High-dose methamphetamine treatment alters presynaptic GABA and glutamate immunoreactivity

Abstract

The goal of this study was to determine if high-dose methamphetamine treatment altered presynaptic immunoreactivity for the amino acid neurotransmitters GABA and glutamate within the basal ganglia. Methamphetamine (15 mg/kg every 6 h, four doses) treatment in rats resulted in severe hyperthermia and a long-lasting (four weeks) depletion of striatal dopamine content (>80%). Severe dopamine loss correlated with a decrease in the density of presynaptic immunolabeling for GABA one week post-drug, and an increase after four weeks. Although no changes were seen in presynaptic striatal glutamate immunoreactivity, there was a significant increase in the percentage of glutamate-immuno-positive terminals associated with perforated postsynaptic densities. Rats given the same dose of methamphetamine but prevented from becoming hyperthermic showed less severe dopamine depletions and a lack of ultrastructural or immunocytochemical changes. In addition, induction of hyperthermia in the absence of drug decreased immunolabeling within mitochondria, but had no effect on dopamine content, morphology or nerve terminal immunoreactivity.

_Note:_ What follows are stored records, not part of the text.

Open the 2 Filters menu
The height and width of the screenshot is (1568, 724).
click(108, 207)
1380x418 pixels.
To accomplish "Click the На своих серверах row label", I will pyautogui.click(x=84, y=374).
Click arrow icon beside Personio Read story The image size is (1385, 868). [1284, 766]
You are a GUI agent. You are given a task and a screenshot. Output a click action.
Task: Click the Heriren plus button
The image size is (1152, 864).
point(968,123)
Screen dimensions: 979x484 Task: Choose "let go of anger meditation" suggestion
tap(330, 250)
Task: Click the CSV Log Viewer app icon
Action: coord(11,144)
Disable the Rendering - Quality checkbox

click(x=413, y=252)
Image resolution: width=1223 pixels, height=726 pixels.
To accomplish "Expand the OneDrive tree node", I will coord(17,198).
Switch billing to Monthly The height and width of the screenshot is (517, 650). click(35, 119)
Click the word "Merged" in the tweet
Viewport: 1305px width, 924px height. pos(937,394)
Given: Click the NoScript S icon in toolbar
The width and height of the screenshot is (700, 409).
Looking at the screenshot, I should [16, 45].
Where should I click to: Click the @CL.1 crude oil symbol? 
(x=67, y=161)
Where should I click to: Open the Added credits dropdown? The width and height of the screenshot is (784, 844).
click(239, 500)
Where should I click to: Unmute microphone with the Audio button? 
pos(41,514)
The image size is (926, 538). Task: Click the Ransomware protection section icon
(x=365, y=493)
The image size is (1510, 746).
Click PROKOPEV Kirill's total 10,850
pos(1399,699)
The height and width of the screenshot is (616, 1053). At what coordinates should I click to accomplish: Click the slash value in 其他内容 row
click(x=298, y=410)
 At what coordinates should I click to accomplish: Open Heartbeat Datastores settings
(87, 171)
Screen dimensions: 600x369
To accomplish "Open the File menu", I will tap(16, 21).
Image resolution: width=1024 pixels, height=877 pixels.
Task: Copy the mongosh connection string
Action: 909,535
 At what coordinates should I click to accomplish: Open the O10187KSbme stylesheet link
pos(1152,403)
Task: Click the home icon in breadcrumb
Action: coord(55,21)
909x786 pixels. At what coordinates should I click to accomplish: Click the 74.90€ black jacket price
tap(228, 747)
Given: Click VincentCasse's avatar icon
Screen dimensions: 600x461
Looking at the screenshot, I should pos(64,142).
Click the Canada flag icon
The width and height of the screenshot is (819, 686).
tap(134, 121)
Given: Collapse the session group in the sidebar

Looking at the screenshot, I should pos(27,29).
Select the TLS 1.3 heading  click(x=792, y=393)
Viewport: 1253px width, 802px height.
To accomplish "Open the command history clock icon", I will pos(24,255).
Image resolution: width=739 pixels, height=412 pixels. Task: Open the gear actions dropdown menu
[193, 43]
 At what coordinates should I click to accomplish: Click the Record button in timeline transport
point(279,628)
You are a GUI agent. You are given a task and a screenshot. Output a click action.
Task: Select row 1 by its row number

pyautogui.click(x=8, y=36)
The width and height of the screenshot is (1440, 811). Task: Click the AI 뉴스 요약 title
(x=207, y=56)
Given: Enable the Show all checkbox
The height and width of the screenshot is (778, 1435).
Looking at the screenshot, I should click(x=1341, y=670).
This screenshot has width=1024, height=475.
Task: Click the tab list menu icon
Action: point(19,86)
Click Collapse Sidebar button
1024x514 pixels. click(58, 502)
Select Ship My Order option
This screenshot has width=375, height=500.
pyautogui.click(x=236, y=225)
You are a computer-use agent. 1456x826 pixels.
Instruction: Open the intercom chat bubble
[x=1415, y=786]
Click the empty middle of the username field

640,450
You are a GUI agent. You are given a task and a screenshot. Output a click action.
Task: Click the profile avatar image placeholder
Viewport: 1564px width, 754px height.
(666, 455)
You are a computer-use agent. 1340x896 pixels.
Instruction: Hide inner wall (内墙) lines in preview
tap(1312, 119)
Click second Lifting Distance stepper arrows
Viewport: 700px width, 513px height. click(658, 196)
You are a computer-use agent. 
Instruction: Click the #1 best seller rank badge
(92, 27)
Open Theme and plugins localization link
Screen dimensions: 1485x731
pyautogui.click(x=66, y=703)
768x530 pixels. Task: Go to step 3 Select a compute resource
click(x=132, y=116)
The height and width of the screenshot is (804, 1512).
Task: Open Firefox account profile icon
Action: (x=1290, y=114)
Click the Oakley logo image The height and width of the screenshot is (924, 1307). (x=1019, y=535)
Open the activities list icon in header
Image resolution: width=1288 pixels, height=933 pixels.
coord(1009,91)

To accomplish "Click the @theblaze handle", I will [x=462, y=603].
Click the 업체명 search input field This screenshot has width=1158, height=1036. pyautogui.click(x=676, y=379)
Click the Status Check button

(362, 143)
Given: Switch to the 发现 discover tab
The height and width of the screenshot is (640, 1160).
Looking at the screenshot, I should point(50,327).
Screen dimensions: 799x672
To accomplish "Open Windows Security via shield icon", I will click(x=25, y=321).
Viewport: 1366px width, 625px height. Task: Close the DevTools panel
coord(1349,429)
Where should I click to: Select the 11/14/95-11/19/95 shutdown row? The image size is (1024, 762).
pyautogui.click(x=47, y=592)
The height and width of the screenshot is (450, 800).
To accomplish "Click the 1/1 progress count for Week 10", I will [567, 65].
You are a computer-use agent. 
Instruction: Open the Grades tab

Altered presynaptic GABA immunolabeling and terminal size were found in both the striatum and globus pallidus, suggesting that dynamic changes occur in the striatopallidal pathway following methamphetamine-induced dopamine loss. In addition, ultrastructural changes in glutamate-positive synapses which have been correlated with increased synaptic activity were found. These results are similar to changes in GABA and glutamate synapses that follow nigrostriatal dopamine loss in 6-hydroxydopamine-lesioned animals and in Parkinson's disease, and provide the first direct evidence that methamphetamine-induced dopamine loss alters the GABAergic striatopallidal pathway. Exposure to either methamphetamine or prolonged hyperpyrexia decreased mitochondrial Immunoreactivity, indicating that hyperthermia may contribute to methamphetamine toxicity by affecting energy stores.